> [Belge metni]
Genç bir öncüsünü daha kaybeden Afganlar soruyor: Bu nereye kadar devam edecek?

Afgan insan hakları savunucusu 24 yaşındaki Fatıma Halil, bomba yüklü araçla uğradığı saldırı sonucu hayatını kaybetti (New York Times)
Afgan insan hakları savunucusu 24 yaşındaki Fatıma Halil, bomba yüklü araçla uğradığı saldırı sonucu hayatını kaybetti (New York Times)
TT

Genç bir öncüsünü daha kaybeden Afganlar soruyor: Bu nereye kadar devam edecek?

Afgan insan hakları savunucusu 24 yaşındaki Fatıma Halil, bomba yüklü araçla uğradığı saldırı sonucu hayatını kaybetti (New York Times)
Afgan insan hakları savunucusu 24 yaşındaki Fatıma Halil, bomba yüklü araçla uğradığı saldırı sonucu hayatını kaybetti (New York Times)

Afganistan'ın başkenti Kabil'de Bağımsız İnsan Hakları Komisyonu’nda (AIHRC) görevli, 24 yaşındaki Fatıma Halil, genç bir mülteci kız olarak çok yol kat etmişti. Doğar doğmaz ölümle burun buruna geldi. Çünkü maddi imkansızlıklar içinde olan ailesi doğumu için gelen ebenin ücretini ödeyemeyince ebe bu duruma kızıp, Fatıma’nın göbek bağını kesmeden gitmişti. Dini konularda yaptığı derinlemesine çalışmalarla birlikte 6 dil konuşabilen Fatıma, Orta Asya Amerikan Üniversitesi'nden mezun oldu. Bununla birlikte arkadaşları onu kendine güvenen ve ayakları üzerinde durabilen genç bir kadın olarak tanımladılar. Fatıma, tüm bu özelliklerinin yanı sıra duyarlı ve hayata sımsıkı bağlı bir insandı. Doğum günlerinde ışıl ışıl ve özellikle turuncu renkte elbiseler giymekten hoşlanan Fatıma, dans ederken herkesten daha iyi olduğunu bir kez daha gösterirdi. Ama karanlıktan da çok korkardı.

> [Ne isteniyor] Haber metnine göre Fatıma Halil kaç dil konuşabiliyordu? Bundan sonraki satırlar haber metninden bağımsız, ayrı bir malzemedir.

> [İşaretleme verisi satırları]
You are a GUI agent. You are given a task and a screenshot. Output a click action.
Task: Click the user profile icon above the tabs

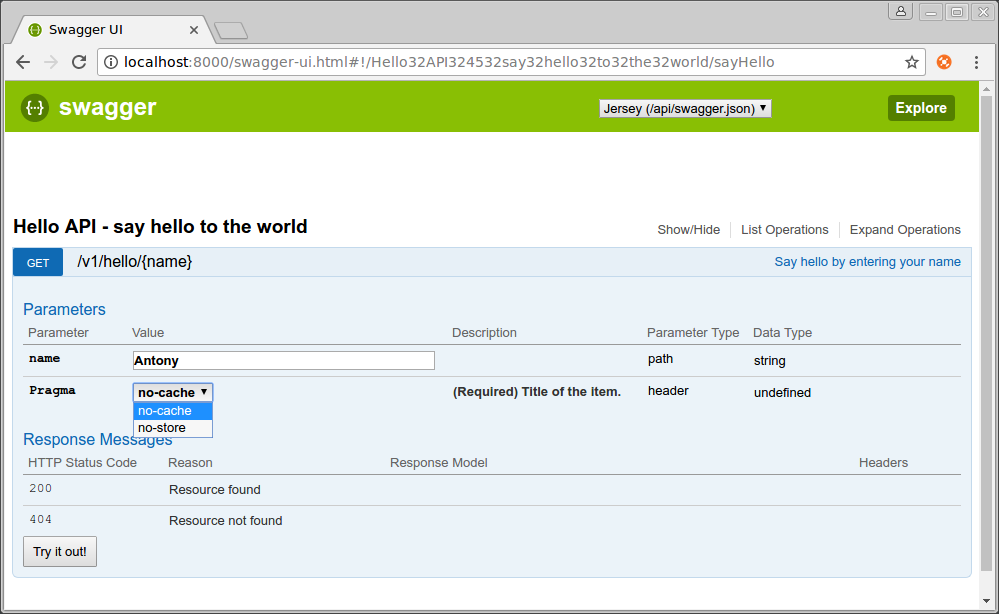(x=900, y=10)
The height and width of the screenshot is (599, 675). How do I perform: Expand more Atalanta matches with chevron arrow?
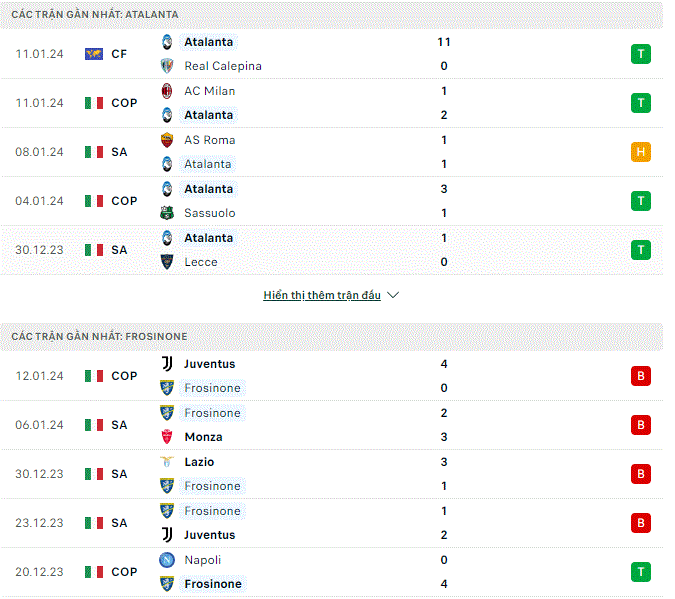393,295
--
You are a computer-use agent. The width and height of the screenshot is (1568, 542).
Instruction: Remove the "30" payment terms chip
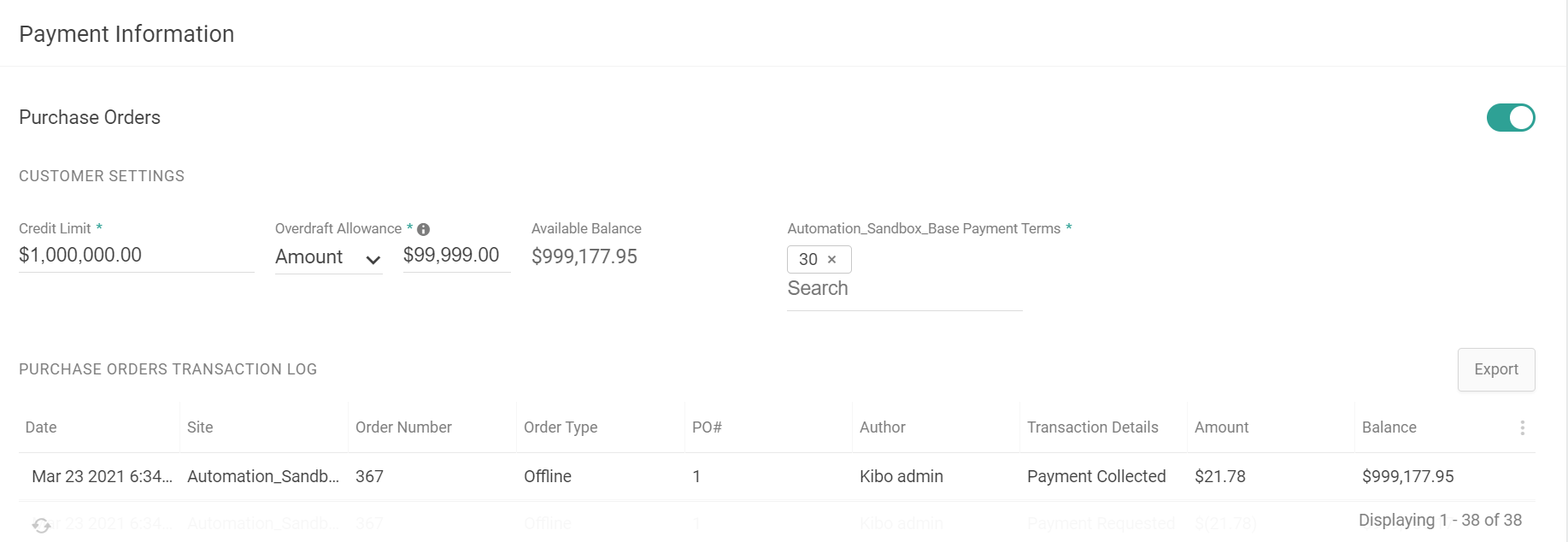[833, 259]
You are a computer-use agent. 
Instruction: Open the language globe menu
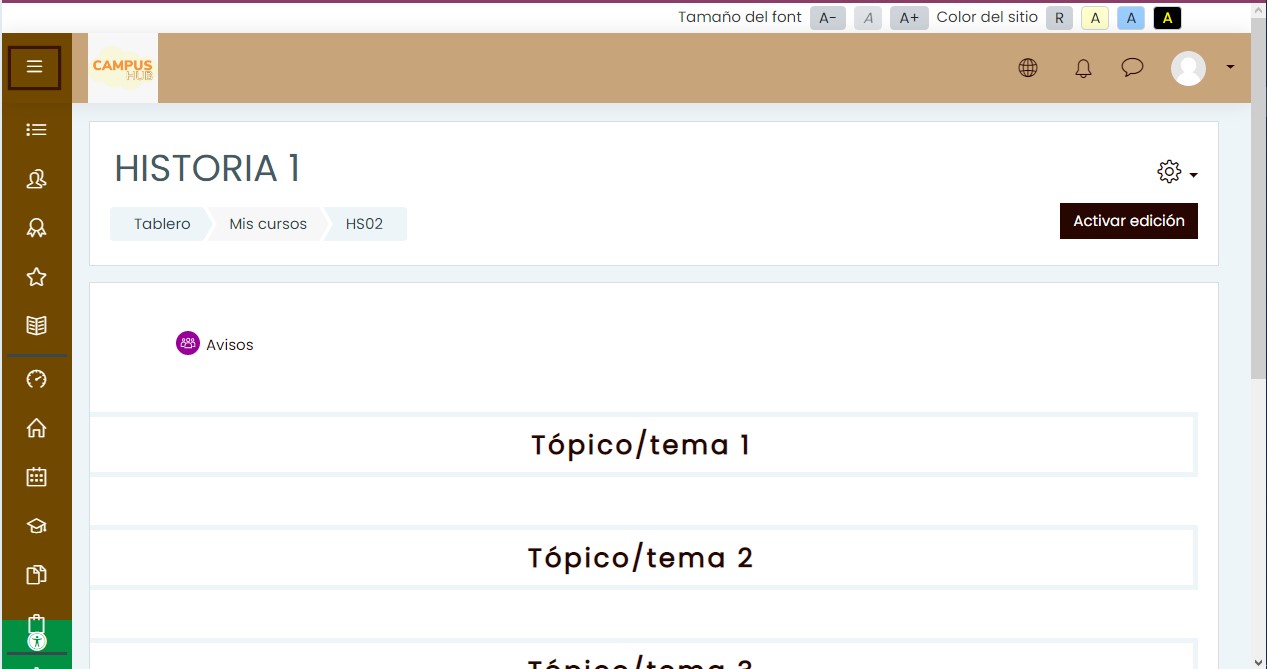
==
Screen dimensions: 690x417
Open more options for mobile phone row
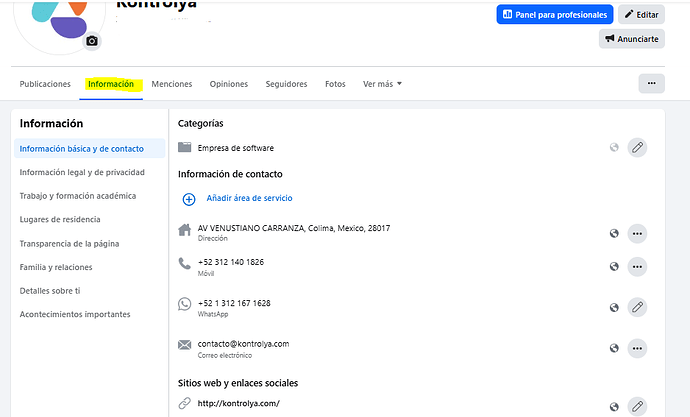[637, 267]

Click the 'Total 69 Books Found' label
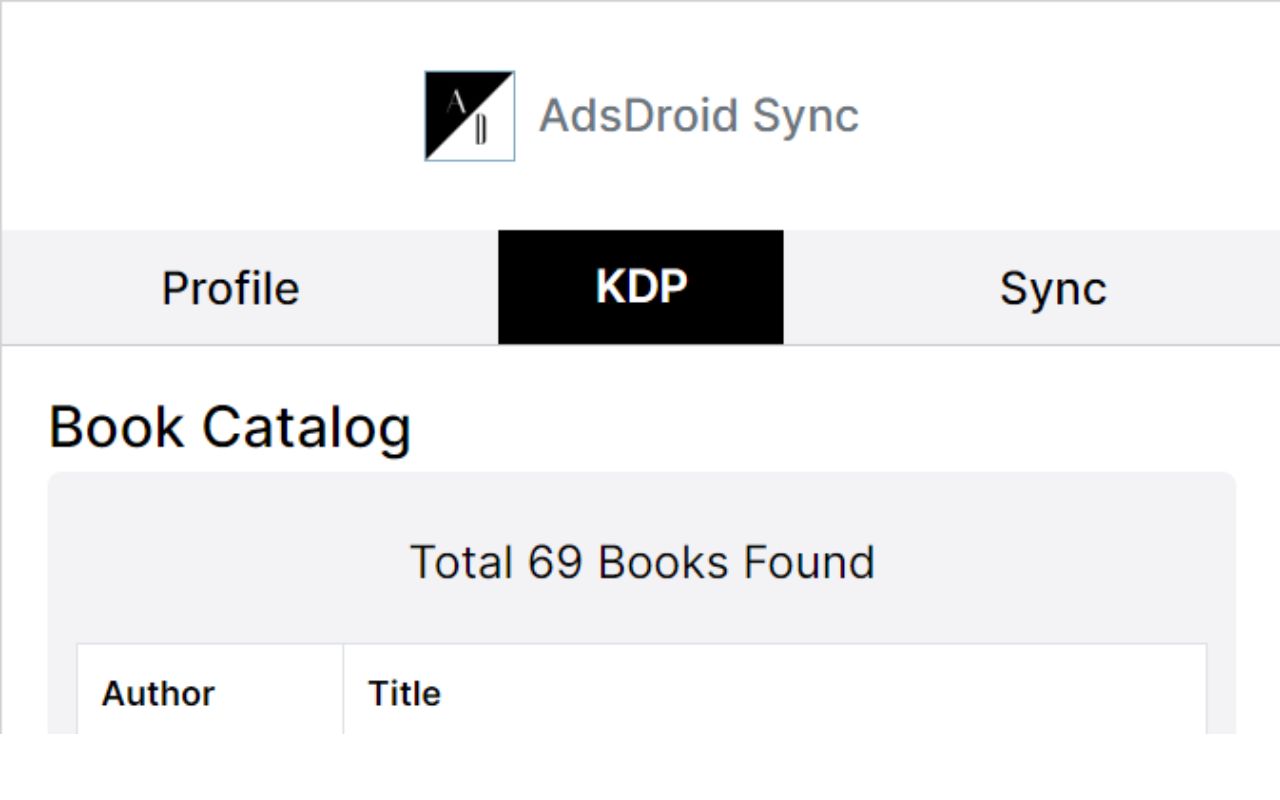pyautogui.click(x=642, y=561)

> [Alıştırmanın yanıtı] Fatıma Halil 6 dil konuşabiliyordu.